Sharing is the process of dividing information array between network nods, when each nod operates a particular piece of information and reading or recording queries, addressed to it. This technology was used with relational databases when it was rather raw: at application level there were separate databases that operated users’ queries.
The fact that social data isn’t relational and big social networks realization via SQL might cause troubles is a strong argument for NoSQL solutions. Indeed, forming a news ticker by means of relational database is the process of connecting several tables. Posts in a news ticker, likes and comments, avatars and other data, necessary for forming a news ticker, is usually kept in different places, so it takes time to bring everything together. Therefore, it seems quite reasonable to keep the whole news ticker as a unified non-normalized structure. On the other hand, modern graph NoSQL bases have problems with scalability, which makes them useless for big social networks. What is more, relational storages have other advantages like stability, guaranteed information integrity and personal data security. Overall, what is important for complex multiuser project is stability, but not the high speed or limitless scalability.

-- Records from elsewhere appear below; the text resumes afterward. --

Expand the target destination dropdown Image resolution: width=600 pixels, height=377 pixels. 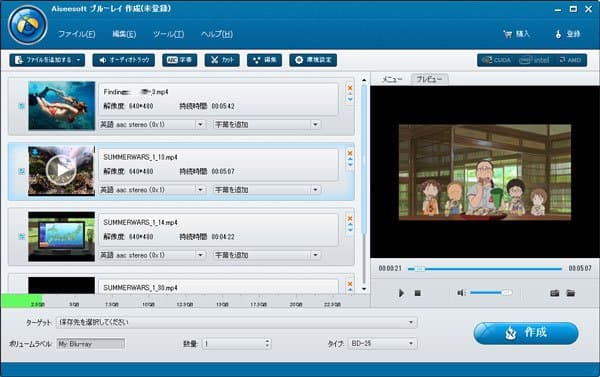pos(411,322)
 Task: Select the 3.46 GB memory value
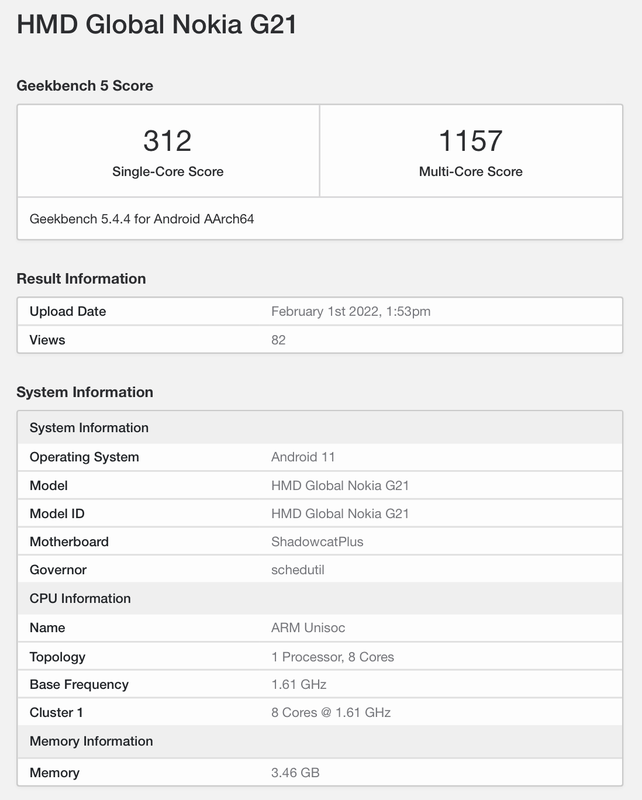pyautogui.click(x=295, y=773)
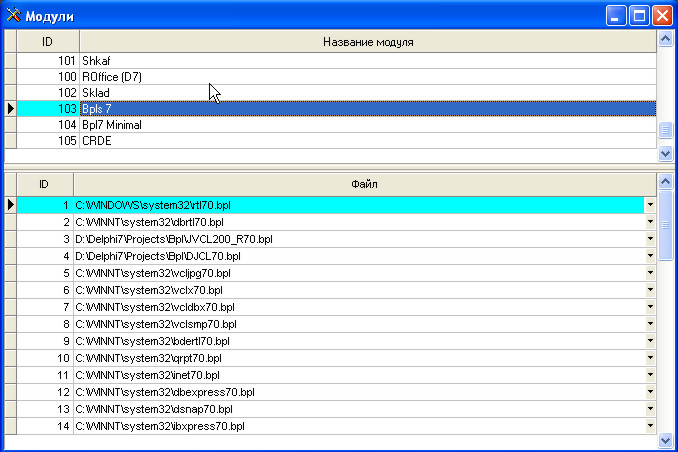Click the row indicator for module 103
This screenshot has height=452, width=678.
point(10,108)
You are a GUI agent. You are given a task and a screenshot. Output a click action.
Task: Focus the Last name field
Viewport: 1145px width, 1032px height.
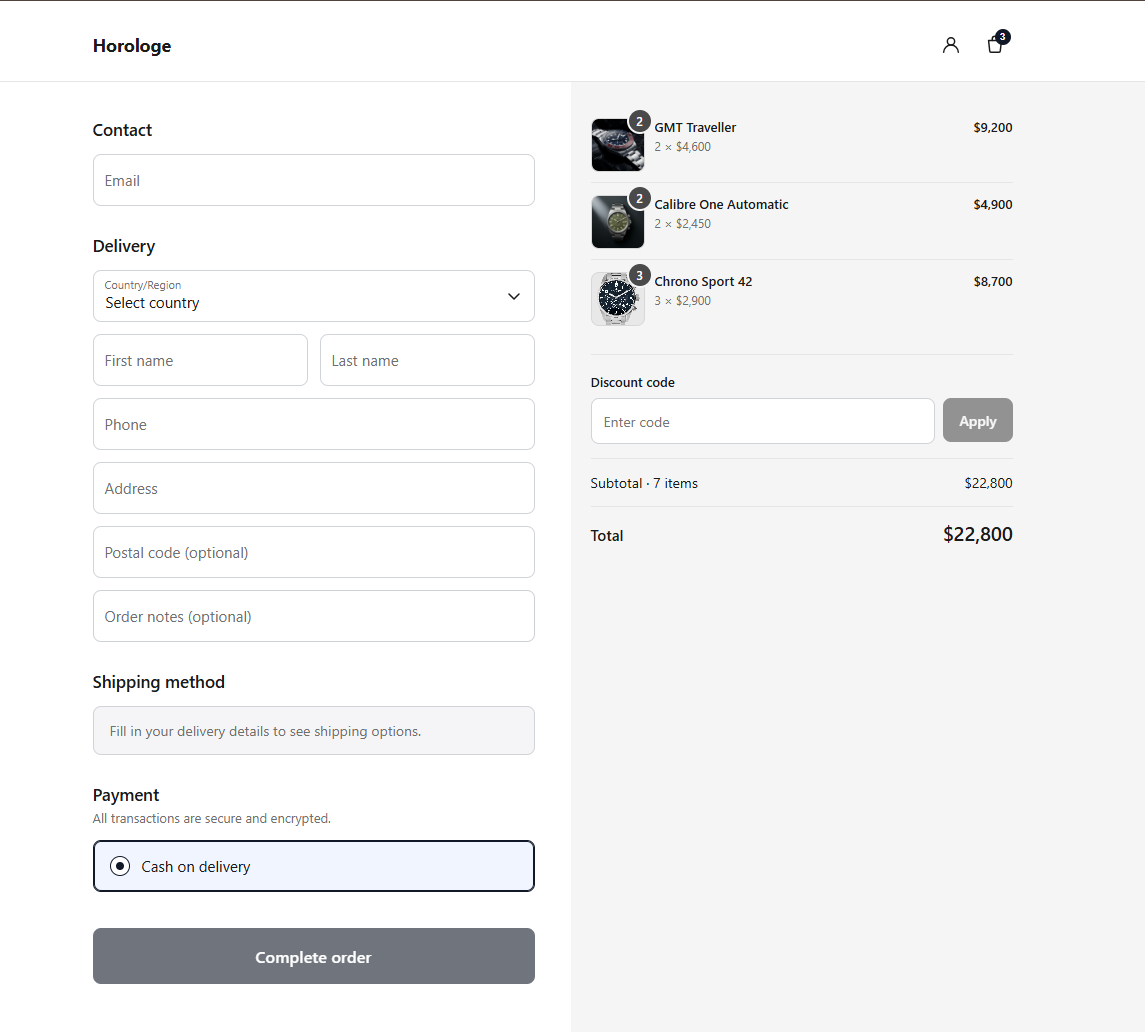tap(427, 360)
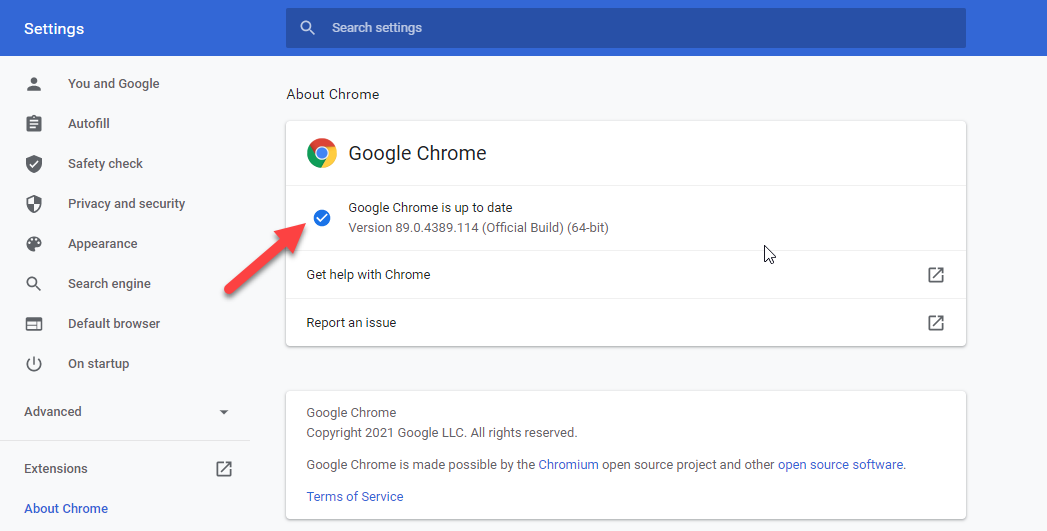Open Report an issue external icon
Screen dimensions: 1047x531
tap(935, 323)
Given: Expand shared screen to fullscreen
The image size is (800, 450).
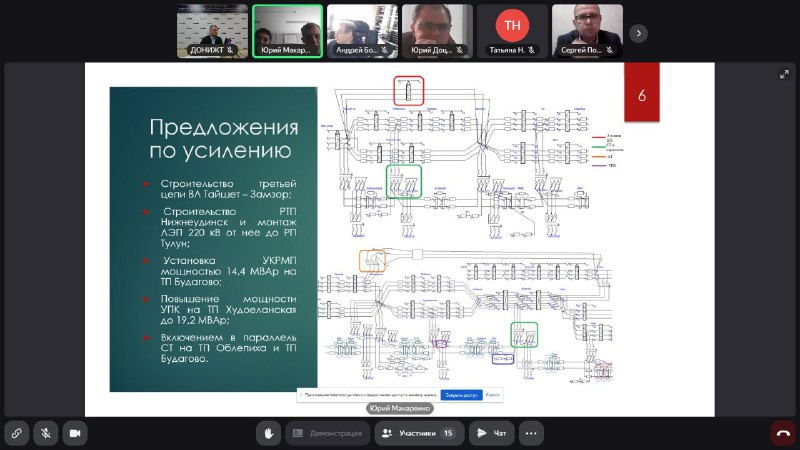Looking at the screenshot, I should coord(784,74).
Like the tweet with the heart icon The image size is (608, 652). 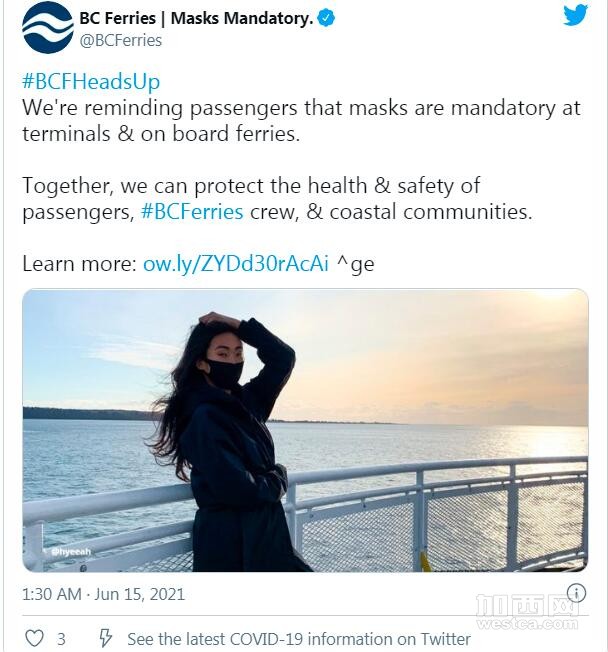[x=35, y=638]
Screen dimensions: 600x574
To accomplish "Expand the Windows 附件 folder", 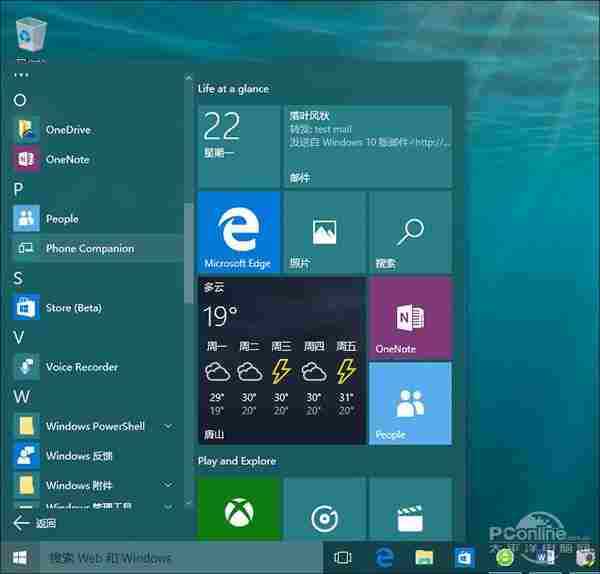I will (x=168, y=485).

Peak of NoSQL popularity was mainly predetermined by ambitious claims of Twitter. The social network saw some flaws in work with relational storage MySQL, where twits were stored, and decided to change for NoSQL DBMS Cassandra. However, this idea was never realized, because – as Twitter employees comment it – the company set priorities and decided the idea was too risky. Again, NoSQL storage was successfully used by Instagram and Facebook as the main database – which is a big success for NoSQL family.
Cloud storages and NoSQL solutions created for them are usually based on multiple rentals principle. It implies that many separate users apply the same system simultaneously. To prevent overload in high scalability tasks, the query limit policy is implemented. For instance, SimpleDB limits query time up to 5 seconds and Google AppEngine Datastore limits query results up to 1000 results.
These limits don’t affect application work but narrows down opportunities for data analytics. Companies usually make profit from the amount of personal data they get – such information allows revealing preferences and easily making recommendation lists for particular user groups. Many NoSQL solutions don’t support such functions or it’s hard to implement them.
This problem has one interesting solution – a separate storage where data is duplicated for analysis. Undoubtedly, the process of transferring millions of posts in batches of 1000 posts per query might take long time, and this detail should be taken into account.
Sharp increase of NoSQL popularity and usage of non-relational DBMSs showed how important realistic estimation of company’s priorities is. Some vendors have successfully implemented NoSQL storages which resulted in decreased loss and increased service quality. Some failed, because it was too late, when they understood the choice of solution was wrong. Some just didn’t try. The choice between relational and non-relational databases is not the only one that company has to make. Not less important is the choice between systems and working strategies.
Anyway, NoSQL revolution didn’t happen – relational database still occupies leading positions. They combine stability, functionality and universality. At the same time, some NoSQL solutions tackle just single flaws of SQL storages – primarily, increase horizontal scalability. Many non-relational databases perfectly perform tasks they were designed for, but they are not as universal as SQL. Companies rarely have such amount of data and other preconditions that exclude using any solutions except for NoSQL. NoSQL storage shows good results in combination with relational database. For instance, in systems where SQL keeps the major data and NoSQL is responsible for cache. Overall, non-relational systems still lack many basic features, like universality, stability, integrity and predictability, to occupy a more important position on the market.